Les réformes entamées dans les années 1990 ont amené le pays sur les rails de l'économie de marché : réhabilitation de la libre entreprise, diminution du secteur public malgré de tentatives de retour en arrière, encouragement des investissements étrangers, notamment sous forme de joint-ventures (co-entreprises, très répandues).
Mais le gouvernement garde un contrôle absolu sur les acteurs économiques. Ce modèle ressemble au « socialisme de marché » prôné par les Chinois.

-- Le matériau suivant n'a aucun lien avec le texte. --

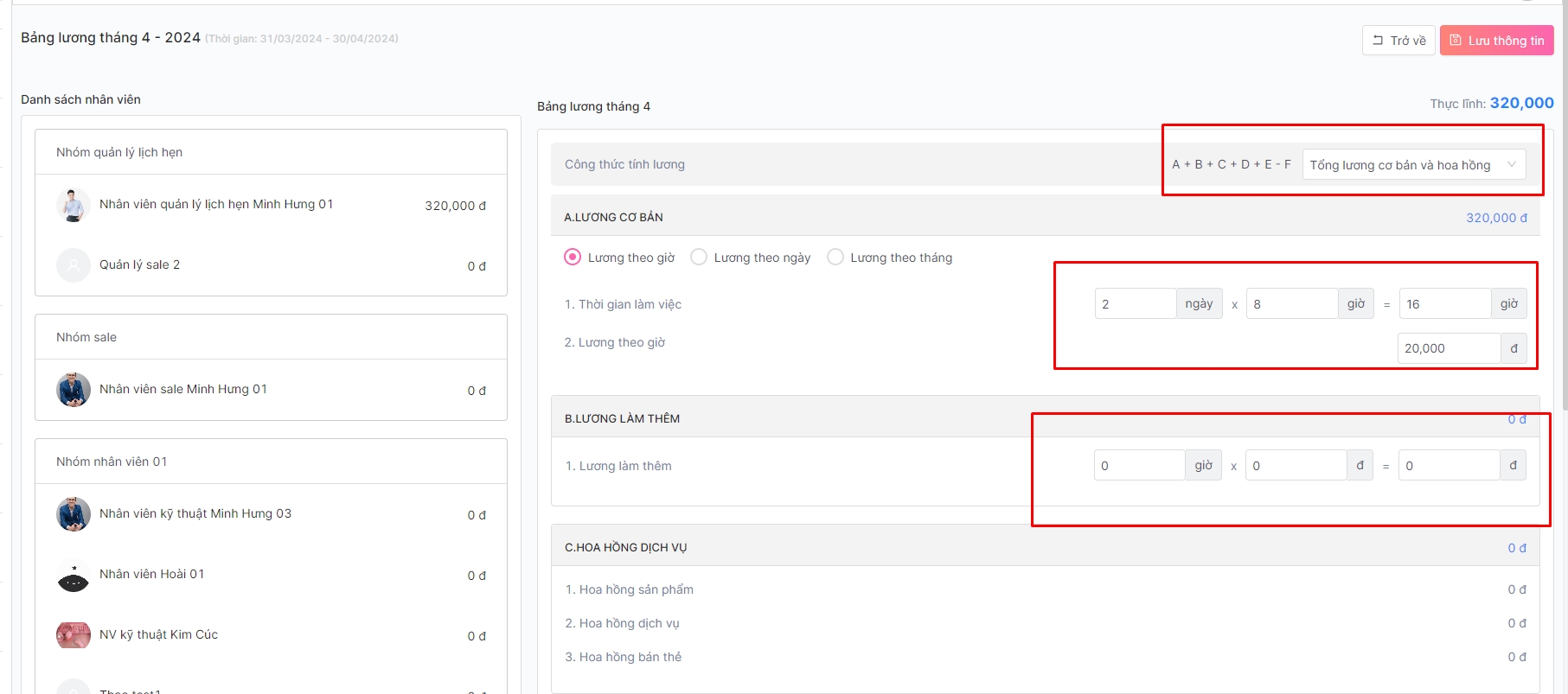This screenshot has height=694, width=1568.
Task: Select the Lương theo ngày radio option
Action: coord(699,258)

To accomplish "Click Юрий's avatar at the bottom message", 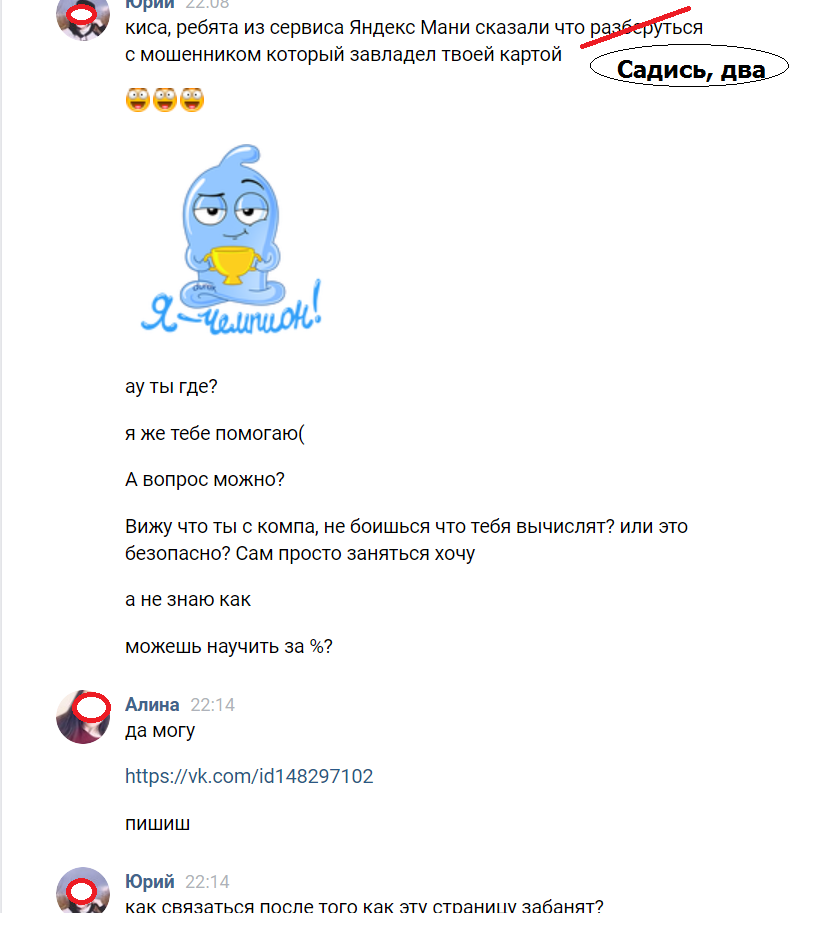I will 83,890.
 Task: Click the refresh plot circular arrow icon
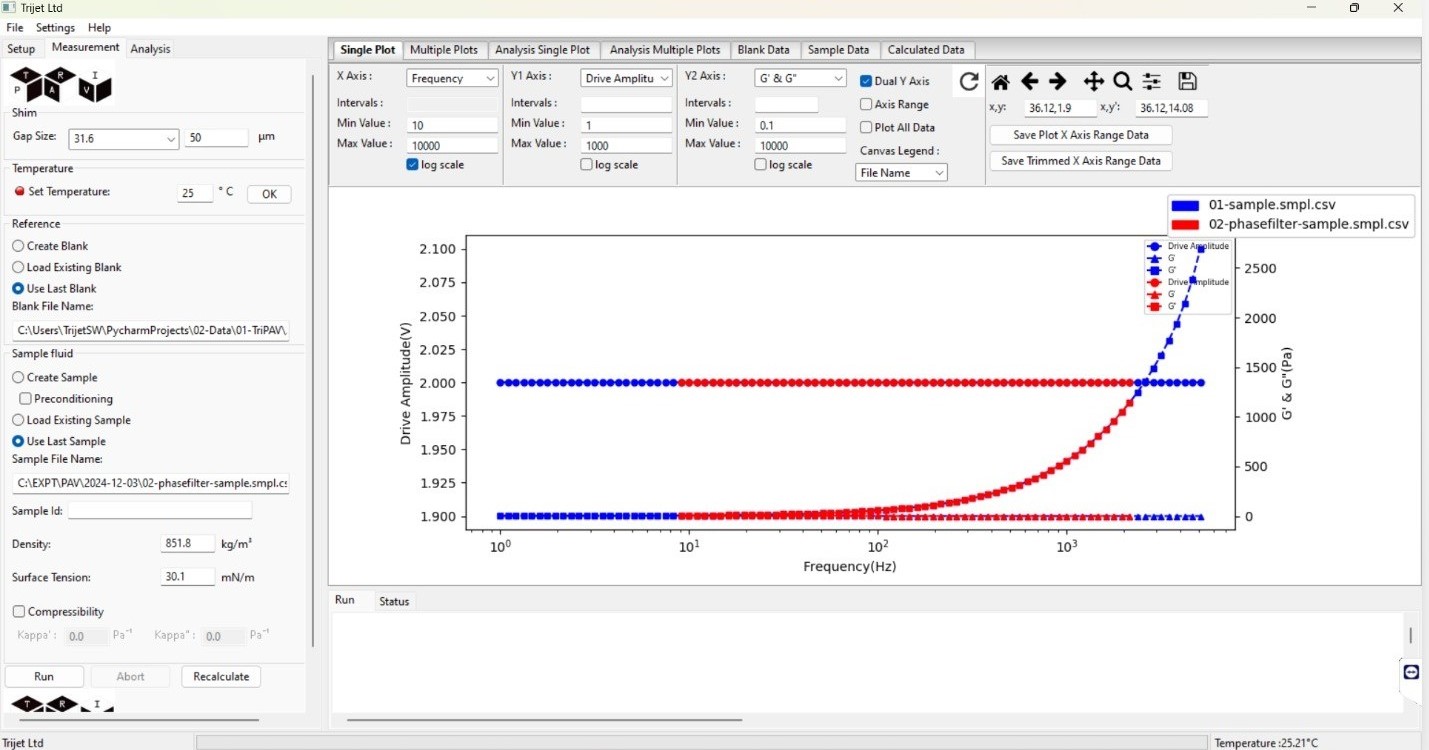click(x=968, y=82)
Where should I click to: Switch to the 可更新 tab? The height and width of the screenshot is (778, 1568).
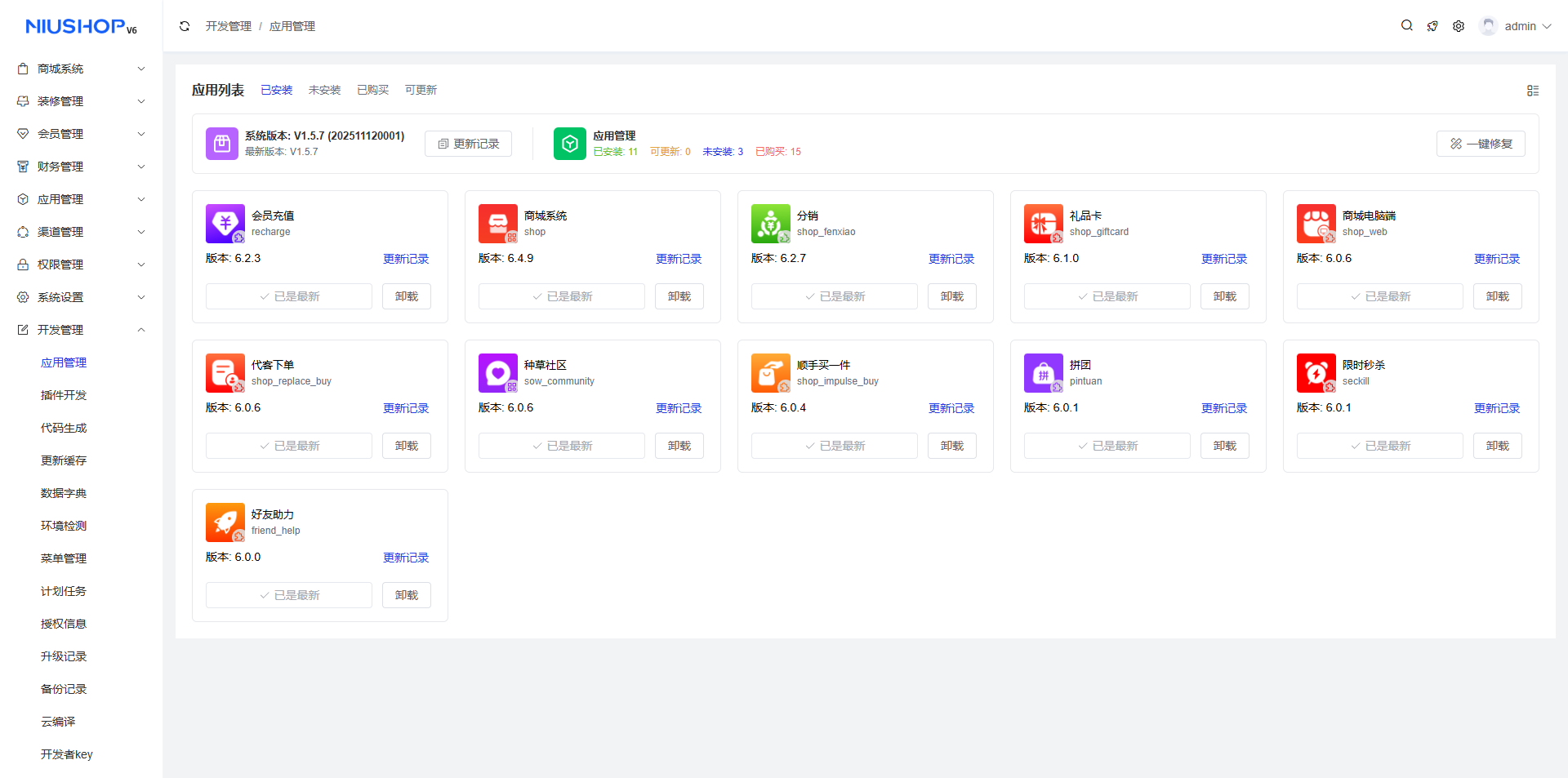421,90
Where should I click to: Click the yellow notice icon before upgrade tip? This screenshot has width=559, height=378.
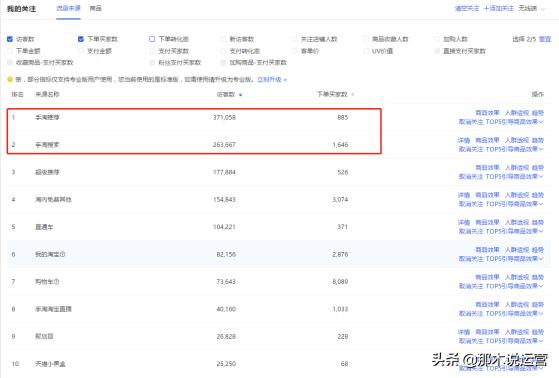click(10, 79)
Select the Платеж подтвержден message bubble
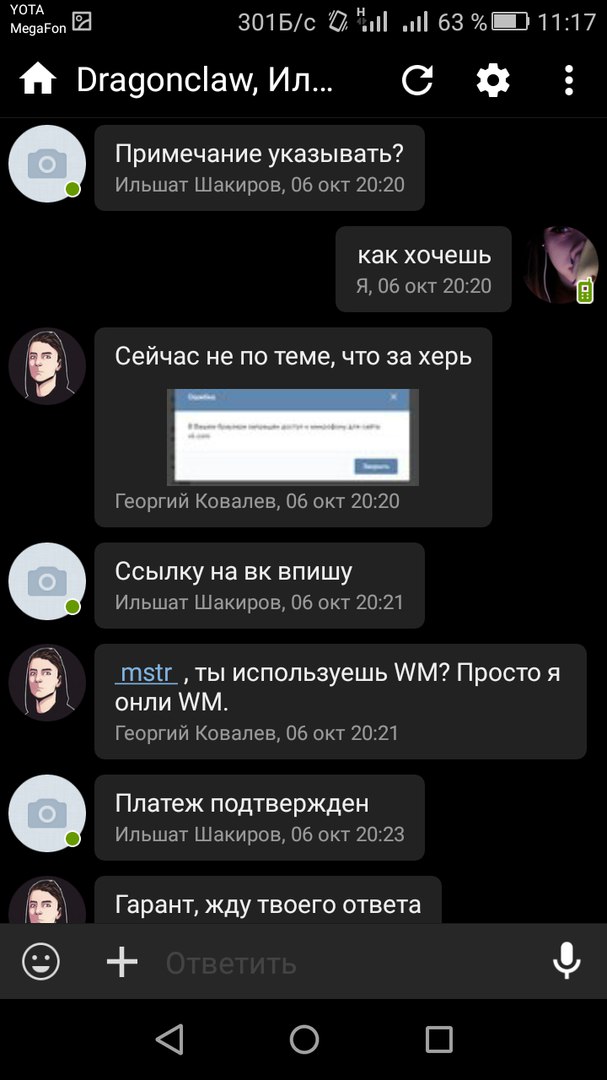This screenshot has height=1080, width=607. pos(259,817)
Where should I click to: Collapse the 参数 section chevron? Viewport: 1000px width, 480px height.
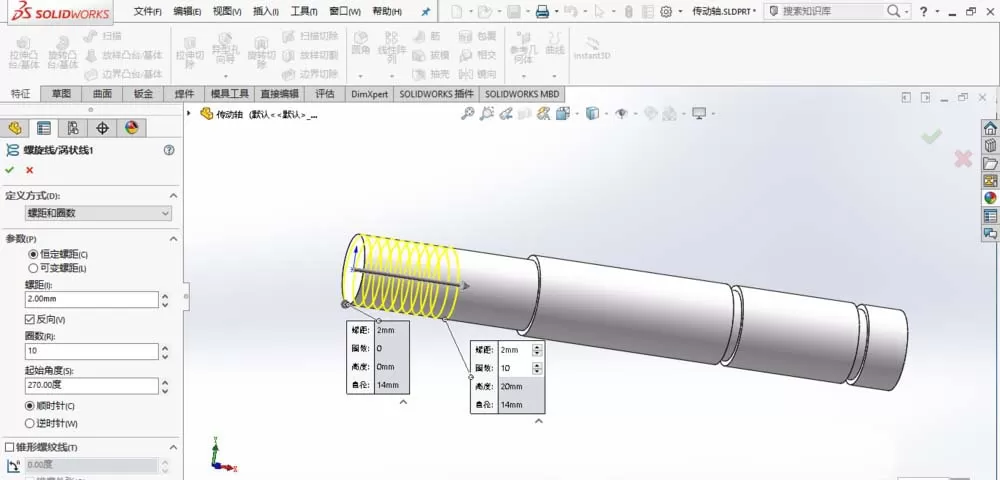[173, 238]
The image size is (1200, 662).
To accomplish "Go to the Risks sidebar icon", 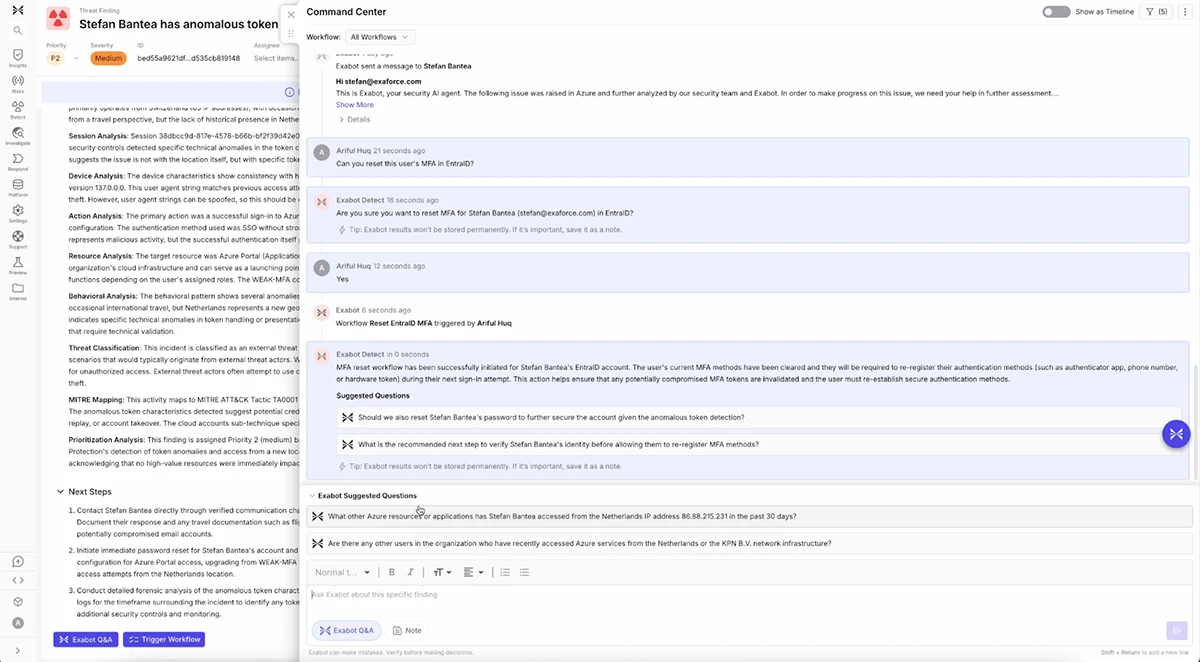I will coord(18,82).
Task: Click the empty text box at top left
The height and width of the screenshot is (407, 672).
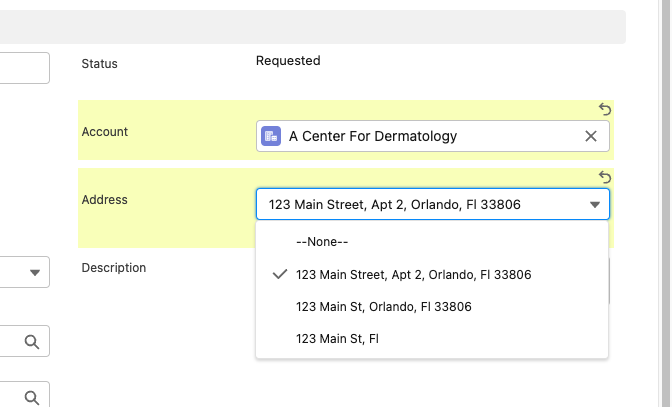Action: click(x=24, y=68)
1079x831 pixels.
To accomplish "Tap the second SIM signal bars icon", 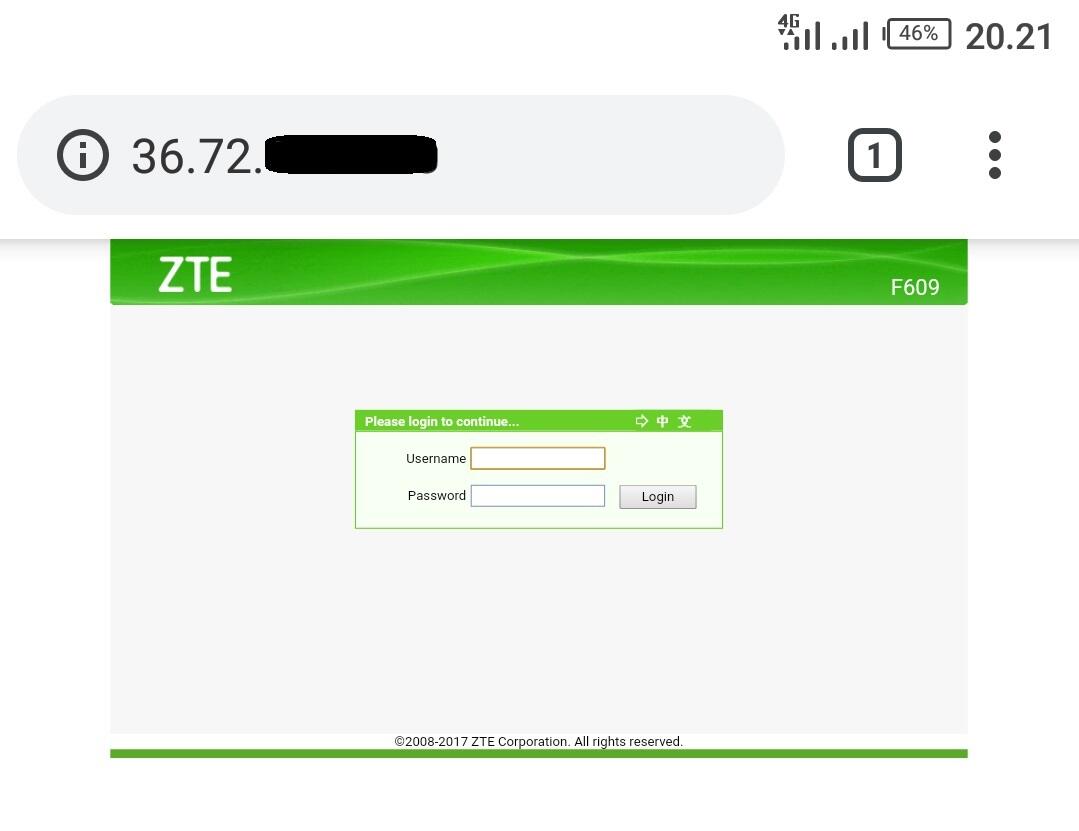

La libéralisation économique a généré un « capitalisme d'État » qui permet de moderniser l'économie tout en partageant les bénéfices avec des sociétés étrangères (système dit du joint venture). L'emprise du Parti communiste vietnamien se fait sentir sur l'économie. Pourtant, 8 emplois sur 10 sont maintenant générés par le secteur privé.
On assiste à un net recul de la pauvreté et à l'émergence d'une classe moyenne. À l'ombre de la grande Chine, le Vietnam a un but : devenir un acteur de la vie économique mondiale.
L'économie informelle (minuscules affaires familiales, les commerces ambulants) fournirait presque le tiers du PIB.
Le pays se modernise, et les relations commerciales et diplomatiques se développent, mais ce qui ne bouge pas, ou presque, c'est la chape de plomb qui pèse sur la société civile et sur les minorités ethniques et religieuses. Les libertés d'expression et de réunion sont niées et toute forme d'opposition est muselée.
Seule la religion « officielle » est tolérée et les principaux dirigeants de l'Église bouddhiste unifiée du Vietnam sont toujours placés en résidence surveillée. Seul signe d'ouverture, le bonze Nhất Hạnh, en exil depuis 1966, a officiellement pu effectuer une tournée « diplomatique » dans le pays.
En novembre 2004, une nouvelle loi sur la liberté de religion a vu le jour, qui, selon les organisations religieuses, ne faisait que codifier la mainmise des pouvoirs publics sur tous les aspects de la vie religieuse.